Because it was an ideal, some women adopted it, and some men wanted it, and therefore it grew, but it largely faded away as culture wised up to claims about organic food and alternative medicine in the early 2000s.

Yet it has seen a resurgence, according to a new paper. And that has been due to paid influencers. You have seen those even if you don't know what they are. If you turn on "Today" and see a young thin woman you don't recognize who talks in a hurry as she blazes through 10 must-have products in three minutes while the TV hosts coo about how great they are, that is a paid influencer.

If you want to be a paid influencer, you need to be ideal. Forget that stuff about being perfect at any size. Screen cap from Kristen Levine, a paid influencer who claims to use science to help you live with your pet. 

Only they have begun to sell the housewife ideal again. It isn't just 'if you are a good mom, you will buy this food' marketing that never really went away, this new 'ideal' exploits the image of a glamorous housewife by showing it as an entrepreneurship - 'she is not just a consumer, she is part of the social economy.'

The article evolved from in-depth interviews with influencers or bloggers across 2014 and 2016, and scrutinized 25 other similar accounts.
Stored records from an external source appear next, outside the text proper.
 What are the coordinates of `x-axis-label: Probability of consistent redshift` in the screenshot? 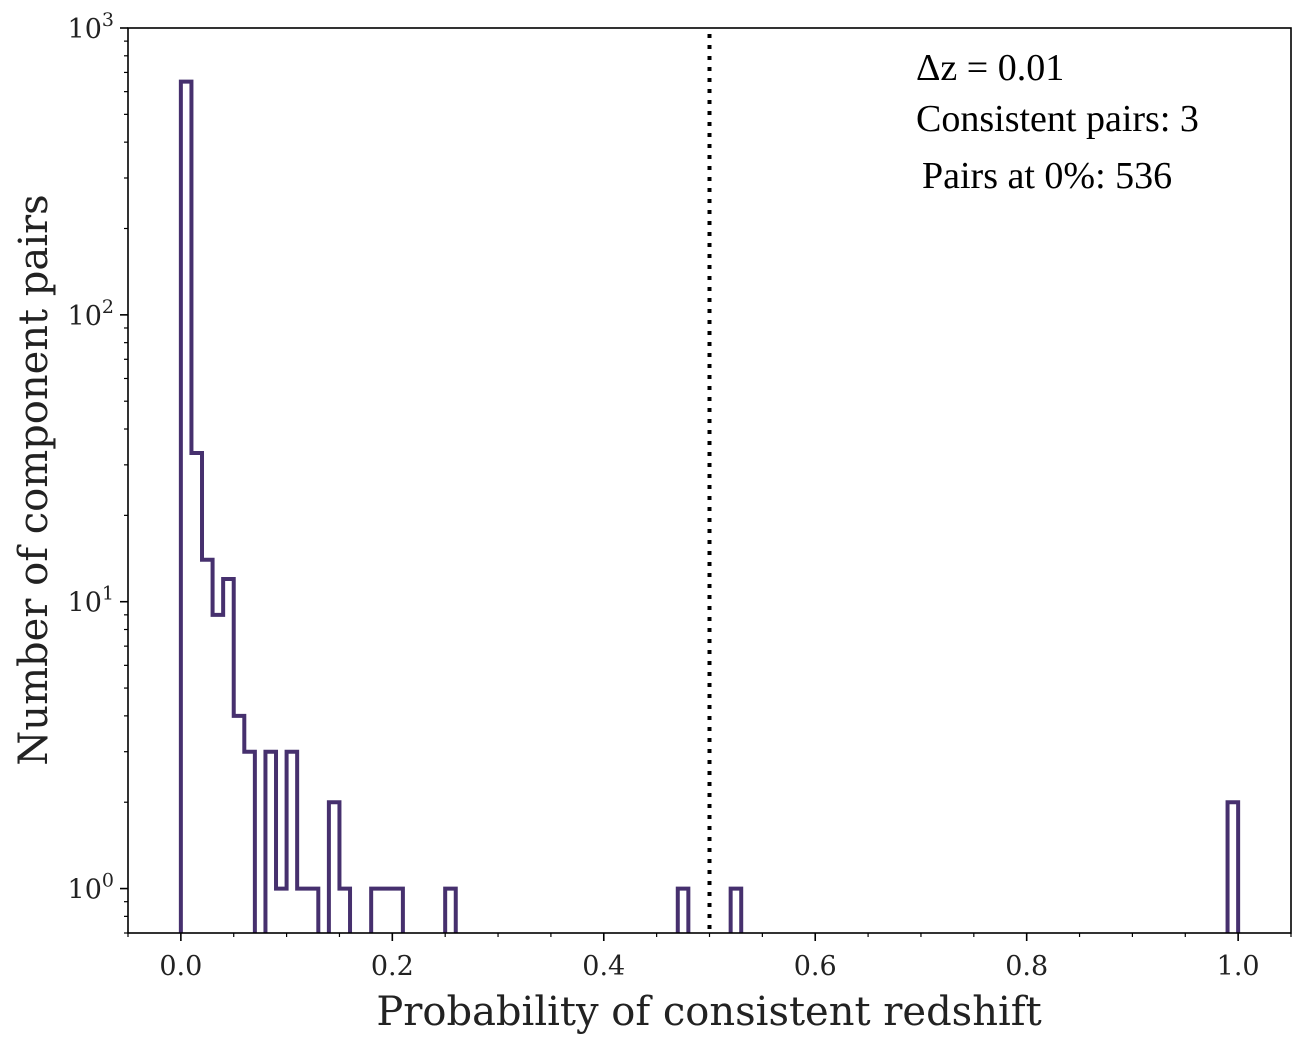 It's located at (708, 1012).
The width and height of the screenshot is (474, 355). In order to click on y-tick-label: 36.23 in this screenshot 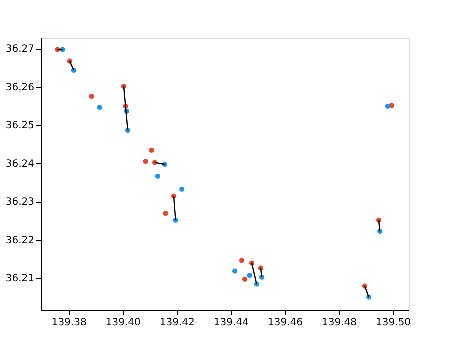, I will do `click(20, 202)`.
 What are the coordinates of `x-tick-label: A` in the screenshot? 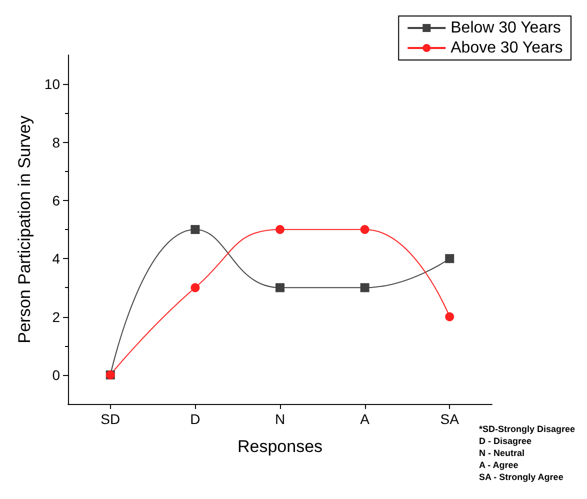 It's located at (365, 419).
To get likes, paid influencers develop a persona which is close to their real ego, but not their actual personality. They are not ideal housewives, they are actors who show a picture of what it means to be a woman who fits the advertisers.
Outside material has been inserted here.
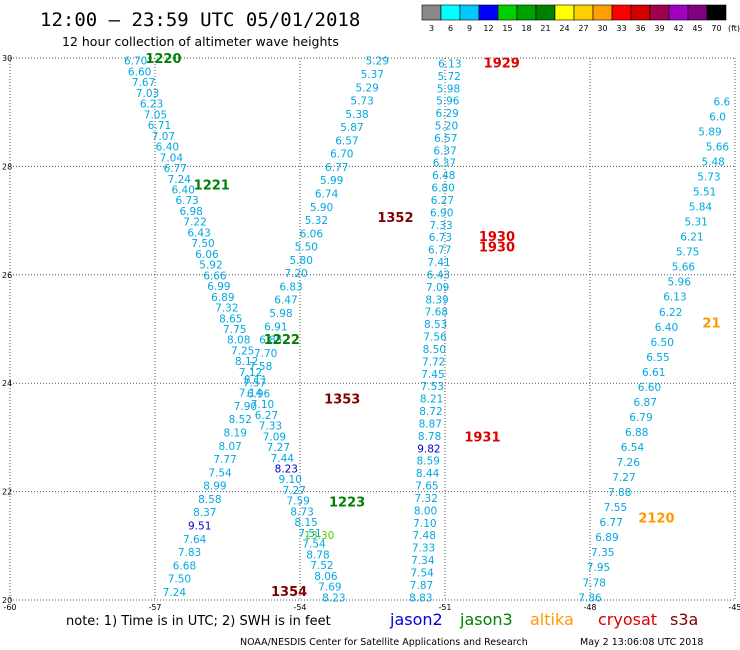 The image size is (740, 650). I want to click on legend-level-label: 24, so click(564, 28).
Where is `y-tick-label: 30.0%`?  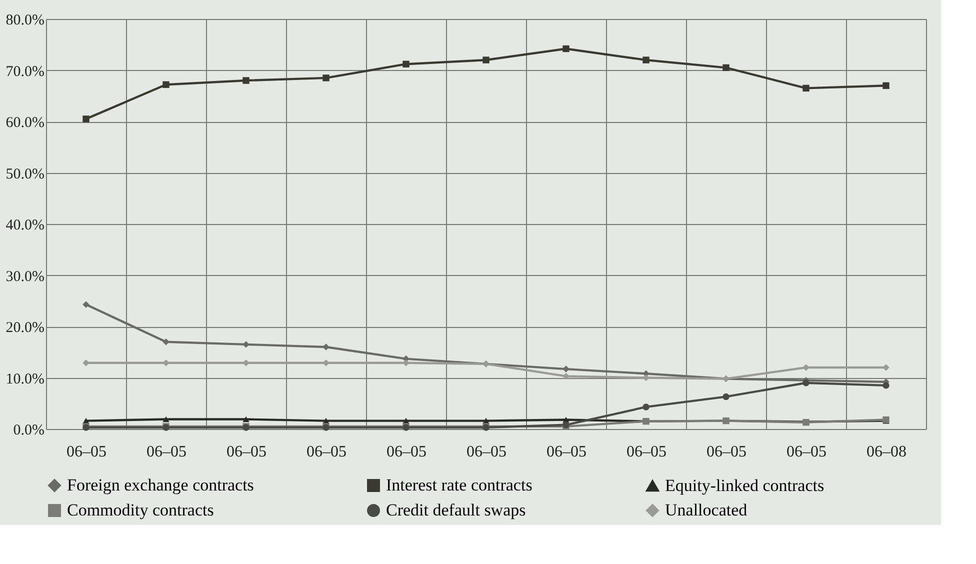
y-tick-label: 30.0% is located at coordinates (25, 276).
But it has to be just real enough to be identifiable. It is the change of the blogger's real body, home, or lifestyle that interests the audiience of the ideal housewife. To sell the image of consumption, family life, marriage, home decor and how to dress, they reinforce traditional notions of femininity, by enabling women to engage in practices of care, beautification, and mothering. They even use personal trauma as triumphs shared and spread exponentially in social media.

"These bloggers are given the possibility to re-code what it means to be a home-working woman, who is engaged in practices of consumption," says Magdalena Petersson McIntyre, a researcher at the School of Business, Economics and Law at the University of Gothenburg.